Friday, July 11, 2014

1864's Civil War commemorative stamps come out this month!

Other than our own Civil War Project, my favorite part of the sesquicentennial so far is the gorgeous series of commemorative stamps being issued, two each year, by the U.S. Postal Service, all designed by Phil Jordan.

The stamps for 2014 commemorate key military events from 1864, specifically the early days of the Petersburg Campaign and the Battle of Mobile Bay.

Petersburg, Virginia is about 30 miles from Richmond, the Confederate capital, and was in 1864 a transportation center instrumental to supplying food to both Richmond and Lee's army.  Grant spent nine and a half months trying to take the city through a series of battles and the most extensive trench warfare prior to World War One.  The Union scored no victories at Petersburg until late August, and suffered losses that horrified the nation:  at least 42,000 casualties over the length of the campaign; more than 11,000 in its first four days.  But when Petersburg finally fell, the Confederates were forced to abandon Richmond the same day, and Lee's army had no option but a desperate retreat that led to its being surrounded and forced to surrender at Appomattox six days later.

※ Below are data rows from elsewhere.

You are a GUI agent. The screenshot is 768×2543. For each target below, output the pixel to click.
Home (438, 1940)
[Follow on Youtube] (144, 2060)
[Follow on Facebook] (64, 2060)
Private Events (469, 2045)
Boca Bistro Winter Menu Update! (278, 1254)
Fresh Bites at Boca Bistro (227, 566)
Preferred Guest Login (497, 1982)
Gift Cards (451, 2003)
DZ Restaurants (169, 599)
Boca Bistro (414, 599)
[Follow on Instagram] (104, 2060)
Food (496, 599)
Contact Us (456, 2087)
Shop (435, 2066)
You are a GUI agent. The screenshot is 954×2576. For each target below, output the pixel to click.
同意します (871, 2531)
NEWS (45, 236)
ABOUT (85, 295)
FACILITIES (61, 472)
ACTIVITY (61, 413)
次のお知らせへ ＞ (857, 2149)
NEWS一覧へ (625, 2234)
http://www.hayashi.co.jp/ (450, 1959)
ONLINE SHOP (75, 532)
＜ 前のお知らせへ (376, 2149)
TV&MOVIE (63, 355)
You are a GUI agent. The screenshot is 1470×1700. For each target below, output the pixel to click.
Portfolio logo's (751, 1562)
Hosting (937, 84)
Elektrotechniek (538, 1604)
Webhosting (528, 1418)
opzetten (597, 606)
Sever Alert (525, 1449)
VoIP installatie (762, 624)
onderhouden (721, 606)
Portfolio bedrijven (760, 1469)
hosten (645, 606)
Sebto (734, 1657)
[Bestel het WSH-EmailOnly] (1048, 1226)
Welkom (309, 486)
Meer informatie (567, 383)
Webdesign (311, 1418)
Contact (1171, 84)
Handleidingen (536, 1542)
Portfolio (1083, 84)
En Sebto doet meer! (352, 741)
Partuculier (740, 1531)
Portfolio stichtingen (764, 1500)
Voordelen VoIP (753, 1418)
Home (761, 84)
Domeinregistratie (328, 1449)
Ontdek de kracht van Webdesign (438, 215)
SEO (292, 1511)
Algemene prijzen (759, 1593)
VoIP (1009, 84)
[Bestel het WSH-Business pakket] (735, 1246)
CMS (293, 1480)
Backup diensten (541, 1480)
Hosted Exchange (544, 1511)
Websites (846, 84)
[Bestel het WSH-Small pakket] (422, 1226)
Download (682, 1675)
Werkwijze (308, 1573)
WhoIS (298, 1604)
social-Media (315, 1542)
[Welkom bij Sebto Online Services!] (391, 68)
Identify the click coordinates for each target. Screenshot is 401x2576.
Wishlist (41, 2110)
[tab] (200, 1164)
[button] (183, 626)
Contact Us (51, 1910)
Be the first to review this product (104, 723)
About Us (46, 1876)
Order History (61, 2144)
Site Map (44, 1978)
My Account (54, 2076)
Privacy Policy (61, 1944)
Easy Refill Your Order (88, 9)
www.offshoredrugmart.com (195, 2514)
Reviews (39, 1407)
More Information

The Petersburg Campaign saw the war's largest concentration of African American soldiers; the specific scene depicted on the stamp is the Twenty-Second U. S. Colored Troops charging Petersburg's outer works on the second day of the campaign.  It's taken from an 1892 oil painting entitled "Charge of the 22nd Negro Regiment during Civil War, 16 July 1864" by J. Andre Castaigne.  The original hangs in the West Point Museum, and no full-color electronic image of it seems to be available anywhere online.  Below is the New York Public Library's print of the painting:

Castaigne's Phantom, 1910
Castaigne was a French illustrator who worked in the United States for five years in the 1890s, and occasionally thereafter.  When he's remembered, it's mainly as the original illustrator of the novel The Phantom of the Opera

The Mobile Bay stamp illustration is taken from an 1886 painting by Julian Oliver Davidson, Battle of Mobile Bay.  It shows the sinking of the ironclad USS Tecumseh, following its running into a Confederate torpedo (an 1860s torpedo was not a projectile, but a stationary underwater mine).  Tecumseh took only 25 seconds to sink, and moments later Union Admiral David Farragut, on the flagship Hartford (second wooden ship from the right in the painting), ordered it to move through the minefield.  It is when the torpedoes in Hartford's way were pointed out to him that he is supposed to have said "Damn the torpedoes!  Full speed ahead."  Whether or not he said precisely that, Hartford did lead the way successfully through the minefield.  This brought the Union fleet out of the range of Confederate land guns and led to the surrender of the Confederate fleet and the capturing of the last important Confederate Gulf port east of the Mississippi.  Here's the full picture:

Davidson was the country's leading marine artist, and was commissioned by Louis Prang (originator of the American Christmas card) to paint six naval battles as part of his series of well-researched depictions of Civil War battles, which he ran off as inexpensively priced chromolithographs.  It's the same series for which Prang hired Thure de Thurlstrup to paint twelve infantry scenes

This is the second stamp in this series to feature Farragut's fleet; in 2012 one of the 1862 stamps showed him in the process of capturing New Orleans.  His foster brother, Admiral David Porter, commanded the fleet depicted on last year's 1863 stamp running the Confederate blockade at Vicksburg, so their family has been represented on three of the eight Civil War stamps so far.

The stamps are being issued July 30 at Mobile and Petersburg.